Delicious, aromatic bread. And the crust .... mmmm
Scarecrow
Anchic,

A great!! Airy, inflated, with holes !! Well done!
Anchic
Scarecrow, thanks I am so glad that it turned out
eye
Nat, I brought thanks!
I post:
Ciabatta by Peter Reinhart (on pulish)

we are very biting, albeit without holes.
flour makfa, water left in the maximum - 170, from 90 kolobok was.
when proofing, they blurred
I put a large cast-iron pan in the bottom of the oven, and splashed on it.
baked for half an hour: after 20 minutes she was pale.
for me the discovery was that such a dough by consistency can be molded.
repeat the boom unambiguously, we will compose "under".
Thank you, Suns, for science and support!
Scarecrow
eye,

Oh, Tanya made it to the chabatt!)))

Look, well, there are no big holes. But the sponginess is wonderful. It tastes so special, of course. Long-fermented bread is unique and does not look like plain white bread. And he is capricious, consider this. Every other time he turns out to be strong-eyed.
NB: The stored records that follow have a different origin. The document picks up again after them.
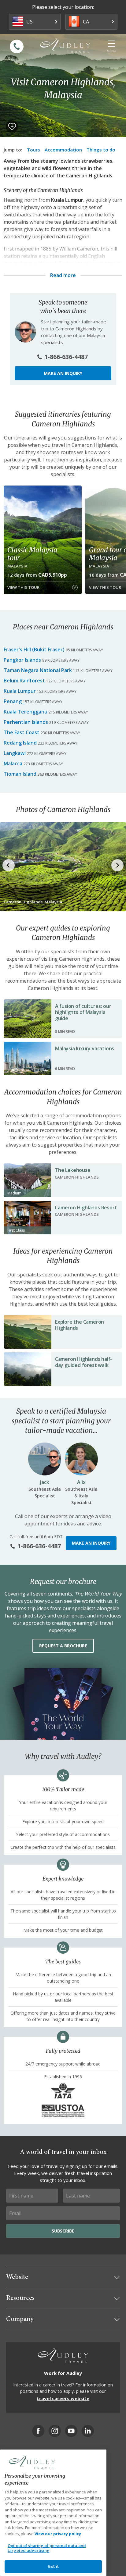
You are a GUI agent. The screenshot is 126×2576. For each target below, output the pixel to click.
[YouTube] (71, 2431)
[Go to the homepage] (65, 45)
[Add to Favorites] (12, 126)
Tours (33, 150)
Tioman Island (20, 773)
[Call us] (17, 46)
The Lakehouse (72, 1170)
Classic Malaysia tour (32, 554)
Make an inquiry (63, 373)
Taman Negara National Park (38, 670)
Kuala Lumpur (67, 200)
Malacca (13, 763)
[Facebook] (38, 2431)
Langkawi (15, 753)
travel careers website (63, 2398)
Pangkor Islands (22, 659)
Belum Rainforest (24, 680)
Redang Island (20, 742)
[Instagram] (55, 2431)
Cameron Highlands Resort (86, 1207)
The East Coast (21, 732)
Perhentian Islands (26, 722)
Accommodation (63, 150)
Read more (63, 275)
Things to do (101, 150)
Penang (13, 701)
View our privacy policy (58, 2533)
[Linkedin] (88, 2431)
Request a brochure (63, 1646)
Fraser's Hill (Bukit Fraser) (34, 649)
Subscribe (63, 2231)
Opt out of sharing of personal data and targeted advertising (47, 2548)
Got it (53, 2566)
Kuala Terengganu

After all, it's not a bakery in our kitchen: the conditions are so and so ...
eye
yes, it tasted special, my mother didn’t even believe that it was made from ordinary flour. today, by the way, yeast is still audible, and more rubbery, perhaps, compared to fresh yeast. and what has blurred, is there a lot of water or has stood in the proofing?
Nat, I checked the oven, it’s not lying, I have 250 maximum, but I feel that the temperature is not enough for it, albeit with cast iron.